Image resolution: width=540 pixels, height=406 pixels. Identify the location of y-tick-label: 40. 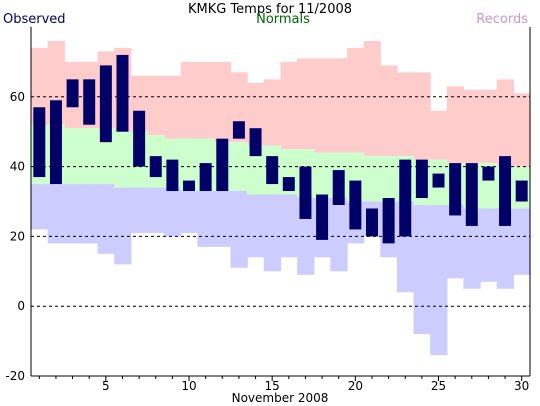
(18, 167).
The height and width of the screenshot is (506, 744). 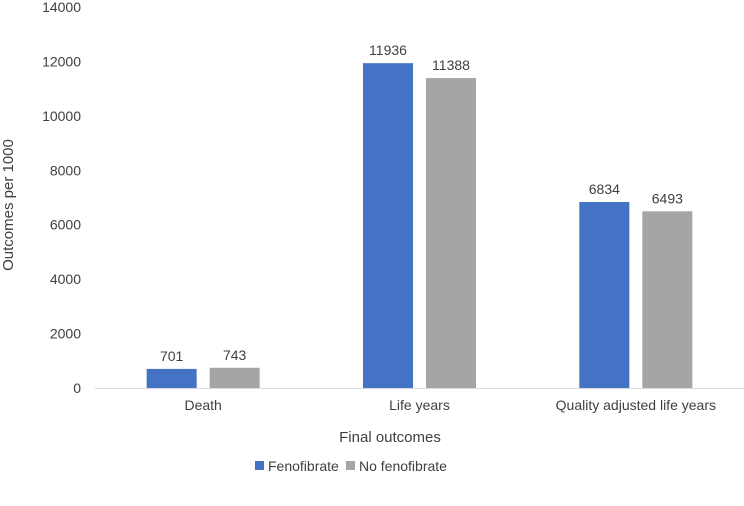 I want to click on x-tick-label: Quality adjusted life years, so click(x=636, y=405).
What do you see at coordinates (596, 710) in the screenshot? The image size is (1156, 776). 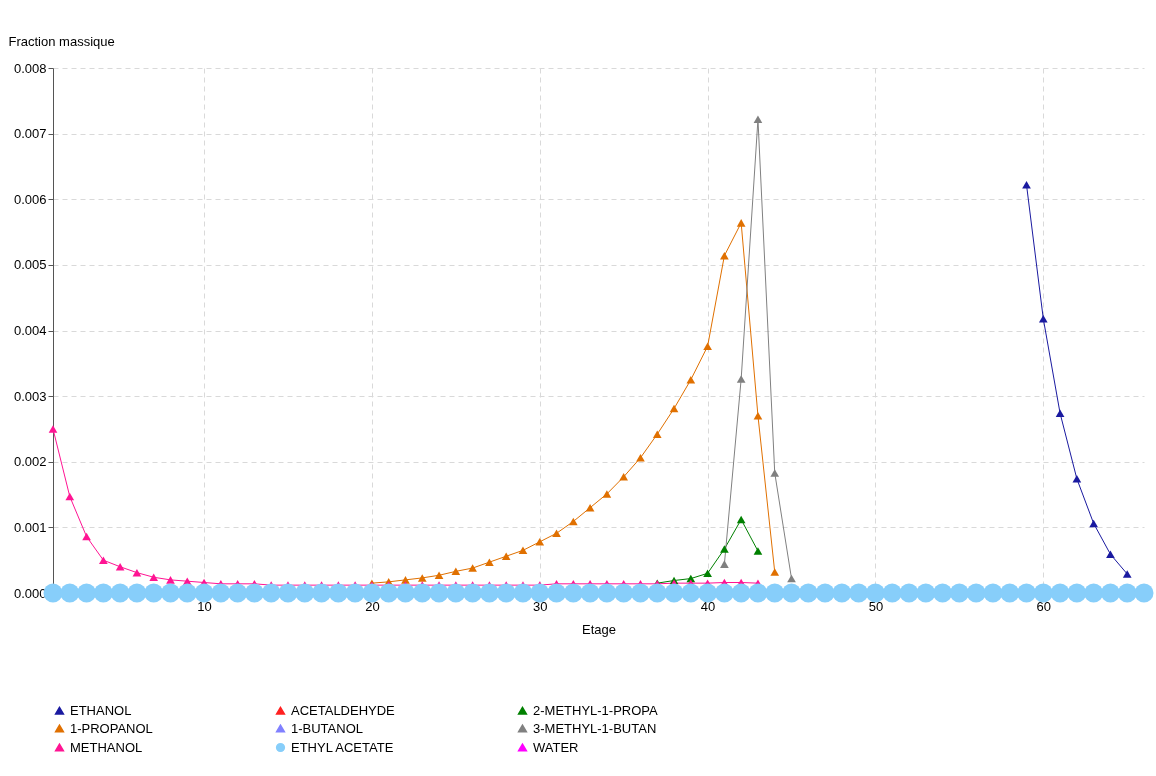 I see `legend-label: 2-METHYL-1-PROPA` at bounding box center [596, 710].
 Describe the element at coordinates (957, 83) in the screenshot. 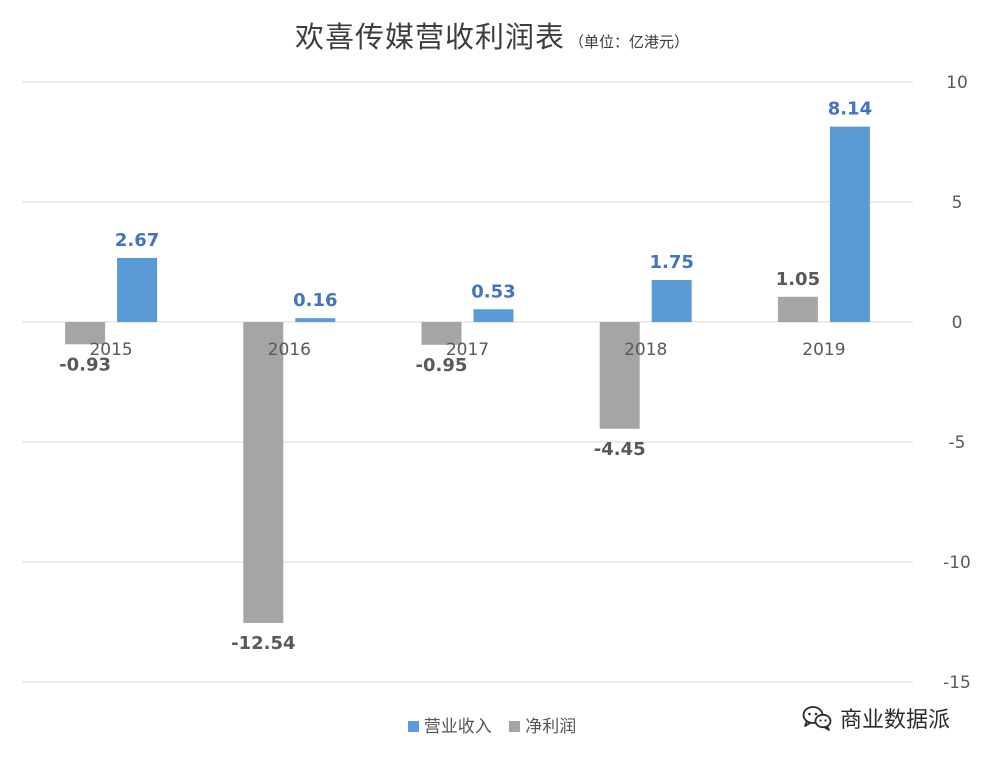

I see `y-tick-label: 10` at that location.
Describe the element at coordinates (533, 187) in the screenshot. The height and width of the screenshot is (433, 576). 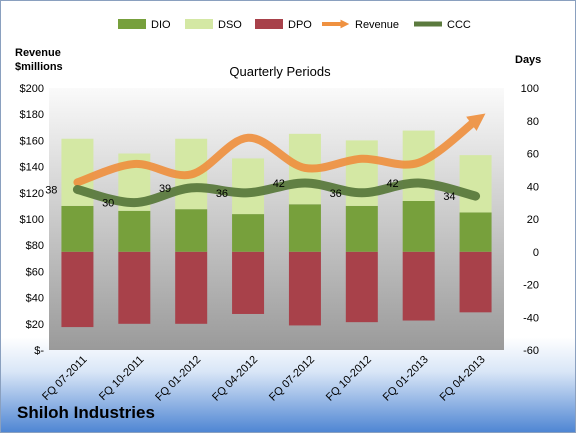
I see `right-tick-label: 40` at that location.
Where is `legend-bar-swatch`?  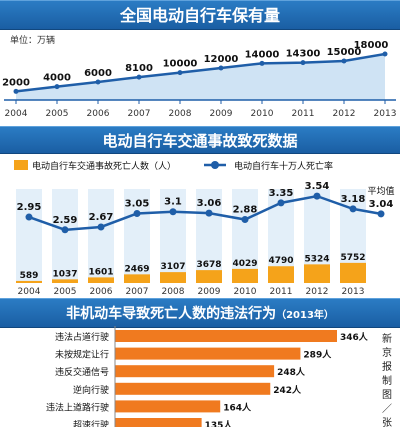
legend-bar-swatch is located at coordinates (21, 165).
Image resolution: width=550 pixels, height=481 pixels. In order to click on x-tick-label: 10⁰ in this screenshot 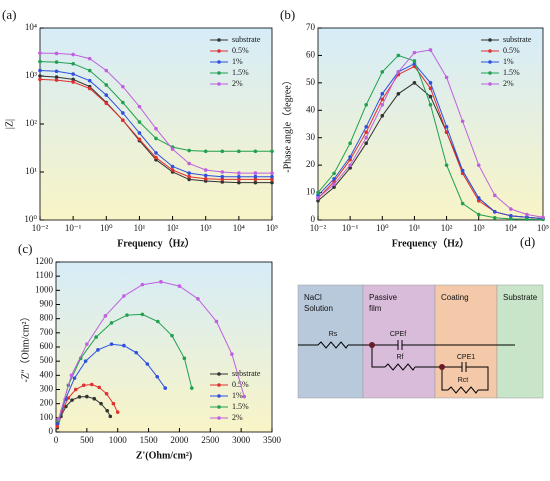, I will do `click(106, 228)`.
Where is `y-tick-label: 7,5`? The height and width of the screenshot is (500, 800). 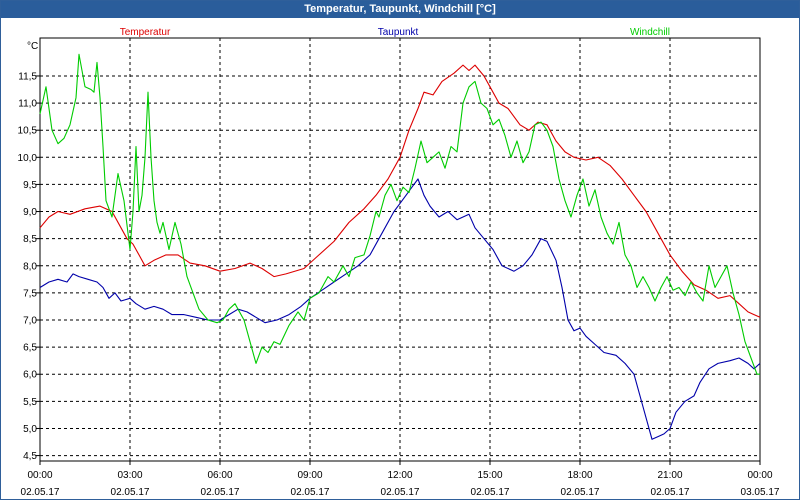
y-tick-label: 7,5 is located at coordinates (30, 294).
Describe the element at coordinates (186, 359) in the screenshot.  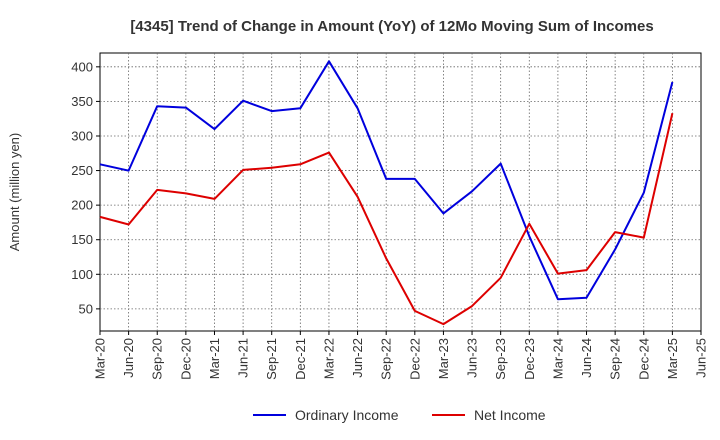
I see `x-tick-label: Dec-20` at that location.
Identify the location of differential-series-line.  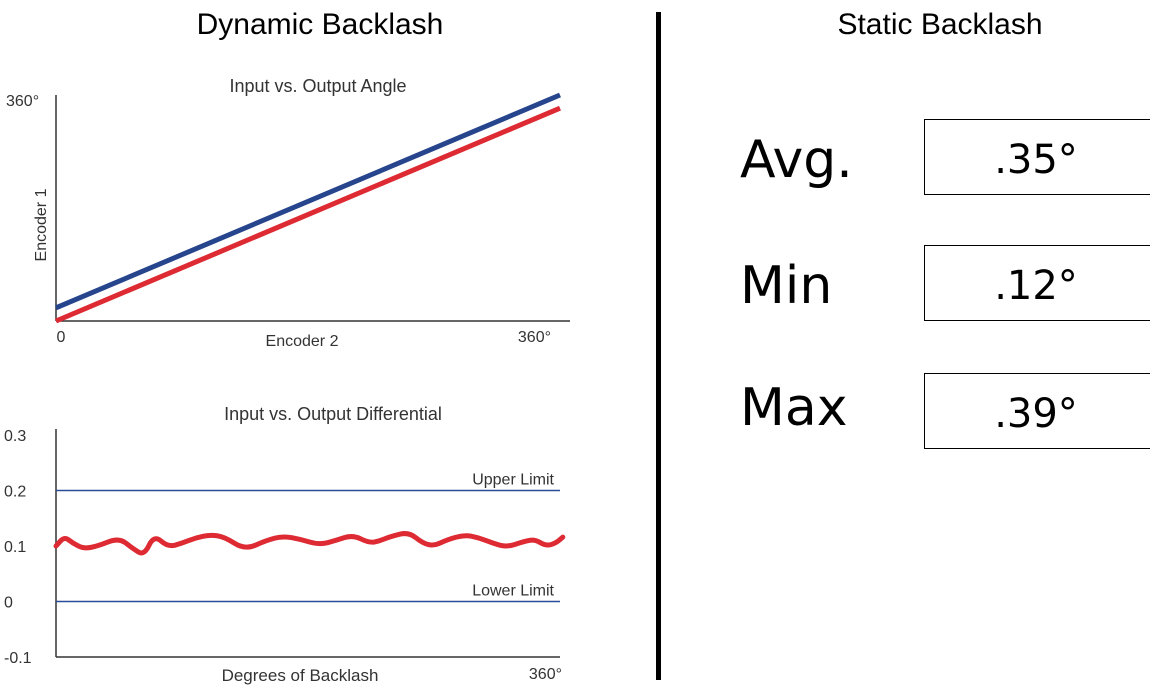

- **Exercise goal**:
Copy out the entries word for word, starting at the line that contains "Describe the element at coordinates (957, 83)" and ending at the line that contains "legend-bar-swatch is located", with both of those lines included. Leave the pictures out.

- **Answer**:
 Describe the element at coordinates (957, 83) in the screenshot. 

I see `y-tick-label: 10` at that location.
Describe the element at coordinates (533, 187) in the screenshot. The height and width of the screenshot is (433, 576). 
I see `right-tick-label: 40` at that location.
Where is `legend-bar-swatch`?  
legend-bar-swatch is located at coordinates (21, 165).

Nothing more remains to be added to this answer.